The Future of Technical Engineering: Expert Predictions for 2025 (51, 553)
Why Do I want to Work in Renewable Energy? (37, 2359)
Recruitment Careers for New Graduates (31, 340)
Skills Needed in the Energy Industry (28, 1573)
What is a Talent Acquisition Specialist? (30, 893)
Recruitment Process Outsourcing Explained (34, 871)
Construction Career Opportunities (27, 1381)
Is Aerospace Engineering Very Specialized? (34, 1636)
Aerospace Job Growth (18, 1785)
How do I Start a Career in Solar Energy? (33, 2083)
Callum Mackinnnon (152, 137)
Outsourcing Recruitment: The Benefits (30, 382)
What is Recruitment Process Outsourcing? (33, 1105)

◇ ◇ ◇ ◇

If a line in the listing has "What" in it, report that line.

What is a Talent Acquisition Specialist? (30, 893)
What is Recruitment Process Outsourcing? (33, 1105)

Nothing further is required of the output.